── DOCUMENT SECTION ──

I've got one apart right now, but until QSI releases their new Titan sound board, I'm in a bit of a holding pattern. The Revolution needs 12 volts to work properly, and I've got only enough room in the bunker for an 11.1 volt battery. I could still do the pack-in-cab thing, too. 

Later, 

K


----------



## Del Tapparo (Jan 4, 2008)

I know some systems that work down to 7 volts.


----------



## BigK (Jun 22, 2011)

Why do I want to remove the installed DCC/Sound system? Don't I just want to add a receiver to control it?


Confused as always,


Ken


----------



## BigK (Jun 22, 2011)

Regarding QSI, Quantum GWire Receiver and PnP: The response from QSI is that I will have to separate the input DCC Signal and Input power on the decoder. No offense to anyone but I don't consider that PnP. 

The search continues, 

Ken


----------



## jake3404 (Dec 3, 2010)

I'm assuming the Board on the Climax is similar to the K-27. It is Plug-n-play with two systems that I know of. The Revolution system and the QSI system. They are, because QSI wired theirs to match (mostly) with tha Revolution system. Bachmann then wired their boards to support that system. 

I'm also assuming that you have the newer rereleased Climax. I'm assuming that you purchased the DCC w/sound equiped version. 

If all this is true...Buy the June 2011 Garden Railways Magazine. There is a review on the Bachmann Climax and it talks about the very question you are asking. Or check gardenrailways.com they might have the article there, but I havent checked.


----------



## jake3404 (Dec 3, 2010)

Oh, ha ha....after reading the full review, I see that Kevin (East Broad Top) wrote it. He is going to give you your best advice on this.


----------



## East Broad Top (Dec 29, 2007)

Don't I just want to add a receiver to control it? 
There's no easy way to control that board via wireless battery R/C. (It's _possible_ that you could tap into the board using the G-wire receiver, but someone from Soundtraxx would have to figure out where to tap into the board to do so. Don't hold your breath.) If you bought the DCC-equipped version of the Climax, pull the board and sell it. It'll work with Bachmann's other socket-equipped locos, and could be used via an adapter board (such as QSI's Magnum adapter board) for other DCC locos. 

PM me with your e-mail address... 

Later, 

K


----------

───

> [PROBLEMS TO SOLVE]
1. Write out everything in the Climax thread from "I've got one" down to "(Jan 4, 2008)".
2. Answer these questions from the Climax thread:
(a) How many volts does the Revolution need to work properly?
(b) Which magazine issue carries the review of the Bachmann Climax?
(c) According to QSI's response, what has to be separated on the decoder?

── ENTRIES PROVIDED ──

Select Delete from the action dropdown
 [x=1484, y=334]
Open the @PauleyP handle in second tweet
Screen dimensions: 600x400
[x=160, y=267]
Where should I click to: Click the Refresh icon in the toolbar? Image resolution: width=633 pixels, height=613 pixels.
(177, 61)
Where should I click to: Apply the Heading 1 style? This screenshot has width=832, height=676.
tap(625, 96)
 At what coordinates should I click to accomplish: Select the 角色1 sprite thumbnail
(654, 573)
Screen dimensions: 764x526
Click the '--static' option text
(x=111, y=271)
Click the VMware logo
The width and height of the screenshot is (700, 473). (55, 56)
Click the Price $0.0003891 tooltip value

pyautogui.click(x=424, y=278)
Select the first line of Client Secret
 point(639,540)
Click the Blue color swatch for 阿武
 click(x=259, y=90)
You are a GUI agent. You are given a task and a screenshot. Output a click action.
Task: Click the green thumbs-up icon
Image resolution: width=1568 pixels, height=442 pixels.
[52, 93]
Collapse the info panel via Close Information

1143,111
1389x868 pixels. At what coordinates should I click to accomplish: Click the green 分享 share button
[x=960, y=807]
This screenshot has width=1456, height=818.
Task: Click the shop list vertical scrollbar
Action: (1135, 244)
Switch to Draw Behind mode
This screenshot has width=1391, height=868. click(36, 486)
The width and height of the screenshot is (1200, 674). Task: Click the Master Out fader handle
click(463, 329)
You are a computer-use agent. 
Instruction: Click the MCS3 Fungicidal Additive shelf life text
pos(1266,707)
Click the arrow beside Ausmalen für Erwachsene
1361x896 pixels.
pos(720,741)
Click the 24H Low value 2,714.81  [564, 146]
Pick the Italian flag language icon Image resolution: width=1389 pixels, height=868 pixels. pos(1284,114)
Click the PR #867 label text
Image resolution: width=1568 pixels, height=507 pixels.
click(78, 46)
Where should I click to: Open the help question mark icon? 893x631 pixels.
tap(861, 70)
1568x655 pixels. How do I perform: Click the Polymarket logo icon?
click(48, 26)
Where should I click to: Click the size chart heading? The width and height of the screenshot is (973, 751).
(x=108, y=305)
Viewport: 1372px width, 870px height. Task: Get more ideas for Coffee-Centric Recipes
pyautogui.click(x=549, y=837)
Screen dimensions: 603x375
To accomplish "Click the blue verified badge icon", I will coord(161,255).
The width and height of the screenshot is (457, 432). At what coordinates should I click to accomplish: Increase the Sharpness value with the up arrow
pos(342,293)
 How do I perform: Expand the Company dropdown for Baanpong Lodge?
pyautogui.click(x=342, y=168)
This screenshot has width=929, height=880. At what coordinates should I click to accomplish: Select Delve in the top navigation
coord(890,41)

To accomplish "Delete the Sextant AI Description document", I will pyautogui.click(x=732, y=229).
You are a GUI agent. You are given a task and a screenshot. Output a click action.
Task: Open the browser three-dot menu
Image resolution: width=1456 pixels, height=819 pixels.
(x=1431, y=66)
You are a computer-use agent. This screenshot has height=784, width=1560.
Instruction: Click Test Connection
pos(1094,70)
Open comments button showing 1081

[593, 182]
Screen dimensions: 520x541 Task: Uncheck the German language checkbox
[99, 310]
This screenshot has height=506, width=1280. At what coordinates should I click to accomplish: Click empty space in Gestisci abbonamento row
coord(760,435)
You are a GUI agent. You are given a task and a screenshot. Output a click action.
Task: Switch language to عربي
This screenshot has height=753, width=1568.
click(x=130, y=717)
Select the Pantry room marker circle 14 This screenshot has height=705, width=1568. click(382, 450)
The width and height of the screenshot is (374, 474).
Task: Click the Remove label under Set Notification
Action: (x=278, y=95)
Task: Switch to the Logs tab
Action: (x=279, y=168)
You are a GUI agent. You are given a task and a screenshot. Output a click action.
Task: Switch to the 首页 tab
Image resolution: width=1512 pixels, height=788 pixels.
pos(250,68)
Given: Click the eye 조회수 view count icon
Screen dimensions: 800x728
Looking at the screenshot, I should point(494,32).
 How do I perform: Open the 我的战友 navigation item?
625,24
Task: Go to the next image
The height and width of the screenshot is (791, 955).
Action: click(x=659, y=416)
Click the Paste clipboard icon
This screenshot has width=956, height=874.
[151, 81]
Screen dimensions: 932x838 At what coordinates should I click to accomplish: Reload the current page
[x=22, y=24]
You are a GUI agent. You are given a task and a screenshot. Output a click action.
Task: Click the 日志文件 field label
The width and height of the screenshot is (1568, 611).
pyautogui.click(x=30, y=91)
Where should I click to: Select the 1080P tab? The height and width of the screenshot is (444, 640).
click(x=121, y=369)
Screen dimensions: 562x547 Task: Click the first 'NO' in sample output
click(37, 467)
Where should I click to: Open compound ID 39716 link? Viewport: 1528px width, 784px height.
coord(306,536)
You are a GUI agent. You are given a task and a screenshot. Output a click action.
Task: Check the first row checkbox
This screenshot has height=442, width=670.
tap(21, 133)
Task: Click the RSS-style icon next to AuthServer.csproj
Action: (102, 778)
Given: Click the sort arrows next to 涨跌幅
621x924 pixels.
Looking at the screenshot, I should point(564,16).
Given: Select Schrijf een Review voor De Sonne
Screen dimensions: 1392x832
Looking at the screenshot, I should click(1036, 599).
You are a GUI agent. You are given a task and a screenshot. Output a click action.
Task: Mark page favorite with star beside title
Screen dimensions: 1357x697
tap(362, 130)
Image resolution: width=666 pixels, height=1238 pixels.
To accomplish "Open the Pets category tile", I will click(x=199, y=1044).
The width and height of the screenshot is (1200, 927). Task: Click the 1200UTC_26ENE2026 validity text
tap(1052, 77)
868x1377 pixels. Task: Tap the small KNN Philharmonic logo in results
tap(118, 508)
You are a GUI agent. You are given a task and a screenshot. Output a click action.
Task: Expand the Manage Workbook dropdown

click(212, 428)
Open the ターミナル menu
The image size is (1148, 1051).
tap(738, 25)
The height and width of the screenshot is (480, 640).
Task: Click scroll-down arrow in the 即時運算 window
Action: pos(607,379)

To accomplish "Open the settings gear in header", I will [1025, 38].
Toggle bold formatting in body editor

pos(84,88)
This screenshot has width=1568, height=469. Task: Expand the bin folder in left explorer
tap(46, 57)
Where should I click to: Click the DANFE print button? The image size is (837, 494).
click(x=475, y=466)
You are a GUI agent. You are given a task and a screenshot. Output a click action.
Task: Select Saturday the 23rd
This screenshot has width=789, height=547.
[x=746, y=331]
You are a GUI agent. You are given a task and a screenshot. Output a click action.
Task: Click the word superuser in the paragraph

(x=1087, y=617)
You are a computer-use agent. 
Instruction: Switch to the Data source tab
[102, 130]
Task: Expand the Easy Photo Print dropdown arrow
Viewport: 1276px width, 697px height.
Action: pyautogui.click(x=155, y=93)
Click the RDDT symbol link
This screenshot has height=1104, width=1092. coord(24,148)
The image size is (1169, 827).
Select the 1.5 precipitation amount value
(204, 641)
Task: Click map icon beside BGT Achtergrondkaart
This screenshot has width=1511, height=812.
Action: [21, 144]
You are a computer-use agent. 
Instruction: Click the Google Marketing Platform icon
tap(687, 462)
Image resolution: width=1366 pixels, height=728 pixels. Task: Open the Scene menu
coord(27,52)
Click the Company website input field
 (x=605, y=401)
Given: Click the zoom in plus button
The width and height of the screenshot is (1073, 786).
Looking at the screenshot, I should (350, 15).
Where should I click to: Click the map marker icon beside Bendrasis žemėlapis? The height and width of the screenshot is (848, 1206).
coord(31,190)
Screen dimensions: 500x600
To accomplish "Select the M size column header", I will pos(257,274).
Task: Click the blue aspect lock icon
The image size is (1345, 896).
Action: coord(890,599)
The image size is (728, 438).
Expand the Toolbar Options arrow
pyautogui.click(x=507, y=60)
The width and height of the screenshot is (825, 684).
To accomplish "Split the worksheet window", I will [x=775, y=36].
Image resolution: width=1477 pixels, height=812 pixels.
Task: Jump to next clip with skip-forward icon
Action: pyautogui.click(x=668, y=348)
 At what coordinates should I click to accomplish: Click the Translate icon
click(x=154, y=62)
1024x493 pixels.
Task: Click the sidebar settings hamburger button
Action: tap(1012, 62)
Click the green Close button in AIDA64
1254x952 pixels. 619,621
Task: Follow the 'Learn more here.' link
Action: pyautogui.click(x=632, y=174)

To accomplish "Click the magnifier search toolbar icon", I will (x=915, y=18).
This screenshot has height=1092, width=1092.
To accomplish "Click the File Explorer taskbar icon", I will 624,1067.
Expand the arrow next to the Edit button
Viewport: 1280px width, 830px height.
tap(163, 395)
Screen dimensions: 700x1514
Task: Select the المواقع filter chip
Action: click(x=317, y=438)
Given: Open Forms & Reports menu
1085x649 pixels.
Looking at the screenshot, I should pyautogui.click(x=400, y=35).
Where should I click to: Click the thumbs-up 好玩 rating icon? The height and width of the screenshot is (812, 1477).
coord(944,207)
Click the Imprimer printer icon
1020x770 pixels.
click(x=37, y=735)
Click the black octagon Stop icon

───

> [ANSWERS TO THE EXERCISE]
1.
I've got one apart right now, but until QSI releases their new Titan sound board, I'm in a bit of a holding pattern. The Revolution needs 12 volts to work properly, and I've got only enough room in the bunker for an 11.1 volt battery. I could still do the pack-in-cab thing, too. 

Later, 

K


----------



## Del Tapparo (Jan 4, 2008)

2.
(a) 12 volts.
(b) The June 2011 Garden Railways Magazine.
(c) The input DCC signal and the input power.